Miejskie ciepło czy gaz? Co się bardziej opłaca?

fot. pixabay.com

Piecyki gazowe oraz elektryczne bojlery do podgrzewania wody zostaną zastąpione miejską siecią ciepłowniczą. Dzięki temu mieszkańcy Spółdzielni Nowy Prokocim, a jest ich około 10 tysięcy, najpóźniej od 2020 roku będą mogli korzystać z nowoczesnej instalacji. Ciepła miejska woda jest na pewno bezpieczniejsza, ale czy opłacalna?

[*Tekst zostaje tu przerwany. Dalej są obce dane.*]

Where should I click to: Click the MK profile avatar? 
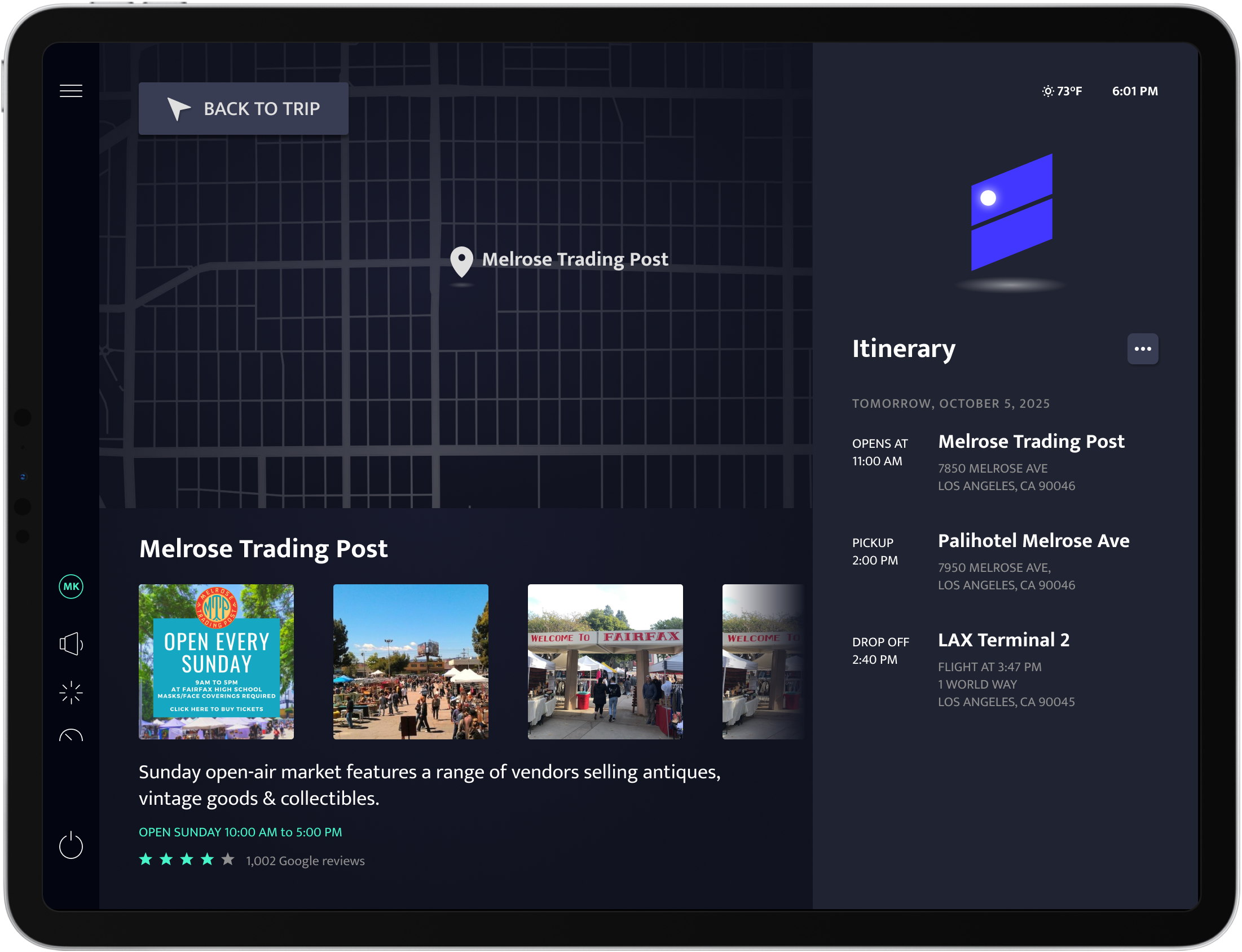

– Pierwsze prace rozpoczną się już w lutym tego roku. Dzięki programowi „Ciepła woda użytkowa” 10 tysięcy mieszkańców dzielnicy Prokocim skorzysta z bezpiecznego i wygodnego rozwiązania, czyli wody podgrzewanej ciepłem sieciowym – informuje przedstawiciel Miejskiego Przedsiębiorstwa Energetyki Cieplnej. W sumie na osiedlu Nowy Prokocim w sieci znajduje się 48 budynków.

Co bardziej bezpieczne?

W 2014 roku programem „Ciepła Woda Użytkowa” zostało objętych 79 budynków w Krakowie, w wyniku czego zlikwidowano ponad 3400 piecyków gazowych. Władze spółki przekonują, że w związku z tą zmianą podwyższy się komfort użytkowania oraz podniesie się poziom bezpieczeństwa mieszkańców. Zwłaszcza że w poprzednim sezonie grzewczym straż pożarna odnotowała 174 zatrucia tlenkiem węgla. Powodem zazwyczaj jest wadliwa instalacja lub niesprawne piecyki gazowe. Kolejnym argumentem mającym przekonać ludzi do likwidacji piecyków jest eliminacja przeglądów kanałów spalinowych.

Co się bardziej opłaca?

Jak przyznaje Renata Krężel, rzecznik prasowy MPEC, koszty za ciepłą wodę mogą być nieco niższe lub podobne, gdy używa się piecyka gazowego. – Jednak główną zaletą jest komfort. Posiadacz termy gazowej lub elektrycznej musi o nią dbać. Potrzebne są przeglądy, czyszczenie, regulacja, natomiast w momencie podłączenia do miejskiej sieci żadnego urządzenia nie ma – podkreśla przedstawicielka MPEC.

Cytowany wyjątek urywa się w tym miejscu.